There are also camera angle issues here. If you get into a corner, you seem to become one with the wall and you can’t see enemies that are coming at you. By using the buttons on the top of your PSP, you can move out of this predicament. But, really, the software should do it for you—seamlessly.
In the PS2 version called The Legend of Jack Sparrow, you have a similar game of hack and slash. But there are more cut scenes to give you a better sense of story and action. Still, Johnny Depp (yes, they got Depp to voice act) seems somewhat lackluster when reading the lines of a script that’s admittedly not up to the same sharpness as the movie’s screenplay. In addition, the graphics suffer somewhat. Developers know that they can pack a huge amount of detail into the art in a PS2 game in this, the last year of the old console’s popularity. Yet the visuals here aren’t that much better than the PSP game.
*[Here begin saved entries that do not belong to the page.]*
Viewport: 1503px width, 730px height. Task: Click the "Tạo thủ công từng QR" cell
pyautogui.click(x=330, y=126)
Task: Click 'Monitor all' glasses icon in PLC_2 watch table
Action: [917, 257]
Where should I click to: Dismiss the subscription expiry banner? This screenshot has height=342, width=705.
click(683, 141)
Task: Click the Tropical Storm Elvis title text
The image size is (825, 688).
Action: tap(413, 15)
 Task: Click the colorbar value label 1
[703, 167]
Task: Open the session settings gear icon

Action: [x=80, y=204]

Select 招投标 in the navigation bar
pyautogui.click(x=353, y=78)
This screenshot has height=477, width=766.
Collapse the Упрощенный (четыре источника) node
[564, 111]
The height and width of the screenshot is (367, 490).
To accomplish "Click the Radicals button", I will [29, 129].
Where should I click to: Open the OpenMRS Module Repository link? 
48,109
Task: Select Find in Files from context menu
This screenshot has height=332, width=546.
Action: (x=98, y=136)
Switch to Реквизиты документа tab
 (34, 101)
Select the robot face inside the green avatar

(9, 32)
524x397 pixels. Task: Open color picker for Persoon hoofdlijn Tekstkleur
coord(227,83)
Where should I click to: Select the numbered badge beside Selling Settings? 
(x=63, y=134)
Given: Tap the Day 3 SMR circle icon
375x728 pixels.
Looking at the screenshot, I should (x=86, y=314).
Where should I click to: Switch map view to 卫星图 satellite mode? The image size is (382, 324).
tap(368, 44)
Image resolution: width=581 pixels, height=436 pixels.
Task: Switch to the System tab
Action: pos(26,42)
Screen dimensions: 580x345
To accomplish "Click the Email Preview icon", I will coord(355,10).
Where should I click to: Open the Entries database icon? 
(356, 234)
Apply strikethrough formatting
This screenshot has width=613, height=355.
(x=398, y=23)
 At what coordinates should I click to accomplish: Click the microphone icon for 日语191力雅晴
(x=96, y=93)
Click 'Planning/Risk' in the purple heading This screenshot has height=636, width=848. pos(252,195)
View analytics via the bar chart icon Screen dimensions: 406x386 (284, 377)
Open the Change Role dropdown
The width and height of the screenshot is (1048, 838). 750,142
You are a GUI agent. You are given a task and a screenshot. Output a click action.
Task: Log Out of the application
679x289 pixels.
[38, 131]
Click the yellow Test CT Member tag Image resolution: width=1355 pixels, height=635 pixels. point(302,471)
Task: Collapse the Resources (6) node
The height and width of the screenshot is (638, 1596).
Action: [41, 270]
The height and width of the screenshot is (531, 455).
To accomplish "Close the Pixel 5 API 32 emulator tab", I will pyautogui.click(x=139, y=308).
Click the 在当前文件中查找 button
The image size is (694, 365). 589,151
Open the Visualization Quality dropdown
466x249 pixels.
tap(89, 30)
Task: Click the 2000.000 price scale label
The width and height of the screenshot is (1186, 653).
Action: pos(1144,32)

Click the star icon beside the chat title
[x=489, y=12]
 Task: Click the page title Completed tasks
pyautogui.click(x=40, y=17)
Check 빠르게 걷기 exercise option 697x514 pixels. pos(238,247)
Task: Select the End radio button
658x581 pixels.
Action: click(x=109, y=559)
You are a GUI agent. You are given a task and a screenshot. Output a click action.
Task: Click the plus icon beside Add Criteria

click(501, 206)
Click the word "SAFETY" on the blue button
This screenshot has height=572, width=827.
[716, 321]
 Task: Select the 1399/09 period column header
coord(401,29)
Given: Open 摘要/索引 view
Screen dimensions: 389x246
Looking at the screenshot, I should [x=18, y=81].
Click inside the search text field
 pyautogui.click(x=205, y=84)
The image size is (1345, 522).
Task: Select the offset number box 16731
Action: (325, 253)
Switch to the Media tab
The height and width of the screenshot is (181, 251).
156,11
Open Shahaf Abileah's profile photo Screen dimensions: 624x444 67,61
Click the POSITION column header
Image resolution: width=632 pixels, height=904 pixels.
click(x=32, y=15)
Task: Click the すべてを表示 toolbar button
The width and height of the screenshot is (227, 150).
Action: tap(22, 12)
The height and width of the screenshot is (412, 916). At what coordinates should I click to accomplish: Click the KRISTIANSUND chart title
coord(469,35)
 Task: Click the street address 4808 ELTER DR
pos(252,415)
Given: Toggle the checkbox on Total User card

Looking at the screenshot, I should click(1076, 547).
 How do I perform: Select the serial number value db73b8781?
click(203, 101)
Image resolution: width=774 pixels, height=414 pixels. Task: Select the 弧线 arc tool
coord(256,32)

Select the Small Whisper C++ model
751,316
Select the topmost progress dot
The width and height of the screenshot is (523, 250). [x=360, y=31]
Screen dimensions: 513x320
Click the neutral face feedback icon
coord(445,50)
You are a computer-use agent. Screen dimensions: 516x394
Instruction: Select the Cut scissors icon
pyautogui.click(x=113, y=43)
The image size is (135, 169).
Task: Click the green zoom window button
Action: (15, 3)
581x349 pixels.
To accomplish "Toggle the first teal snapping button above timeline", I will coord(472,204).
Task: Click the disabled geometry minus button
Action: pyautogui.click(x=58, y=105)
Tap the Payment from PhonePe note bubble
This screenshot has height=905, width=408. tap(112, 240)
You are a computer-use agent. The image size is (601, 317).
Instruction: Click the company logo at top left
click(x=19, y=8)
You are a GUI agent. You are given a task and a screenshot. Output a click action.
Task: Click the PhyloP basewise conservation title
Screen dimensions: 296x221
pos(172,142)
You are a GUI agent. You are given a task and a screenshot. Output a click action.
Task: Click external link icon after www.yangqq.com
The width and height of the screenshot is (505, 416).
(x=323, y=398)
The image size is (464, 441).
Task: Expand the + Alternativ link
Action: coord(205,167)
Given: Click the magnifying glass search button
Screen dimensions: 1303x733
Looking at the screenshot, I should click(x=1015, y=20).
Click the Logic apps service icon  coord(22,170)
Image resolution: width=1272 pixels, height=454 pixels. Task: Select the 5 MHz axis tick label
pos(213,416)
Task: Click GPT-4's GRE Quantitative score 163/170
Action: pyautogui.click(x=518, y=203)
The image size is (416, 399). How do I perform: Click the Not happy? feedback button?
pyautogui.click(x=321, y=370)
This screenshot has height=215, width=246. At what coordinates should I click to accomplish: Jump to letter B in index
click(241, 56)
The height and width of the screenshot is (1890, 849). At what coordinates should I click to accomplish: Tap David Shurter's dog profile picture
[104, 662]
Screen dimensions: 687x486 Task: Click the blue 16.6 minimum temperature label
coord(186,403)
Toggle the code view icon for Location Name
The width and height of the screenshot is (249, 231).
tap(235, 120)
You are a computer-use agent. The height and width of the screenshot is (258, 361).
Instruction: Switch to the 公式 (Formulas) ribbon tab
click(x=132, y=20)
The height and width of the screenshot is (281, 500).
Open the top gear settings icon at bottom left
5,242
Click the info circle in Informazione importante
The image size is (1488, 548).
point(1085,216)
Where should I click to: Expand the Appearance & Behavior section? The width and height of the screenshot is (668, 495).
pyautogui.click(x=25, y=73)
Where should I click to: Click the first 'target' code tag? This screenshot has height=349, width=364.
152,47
If you’re a big fan of Johnny Depp and of the humorously punky pirates based on the famous Disney ride, these may be the games for you. But I began to reread Robert Louis Stevenson’s Treasure Island in preparation to see Dead Man’s Chest and to play the games. Just one sentence shivered my timbers more than anything in the software: “On stormy nights, when the wind shook the four corners of the house and the surf roared along the cove and up the cliffs, I would see him in a thousand forms, and with a thousand diabolical expressions.” That’s what the pirates in these games need: more “diabolical expressions.” If only Stevenson were still alive to help out. Heck, if only the game makers—or at least the games’ writers—had read Stevenson.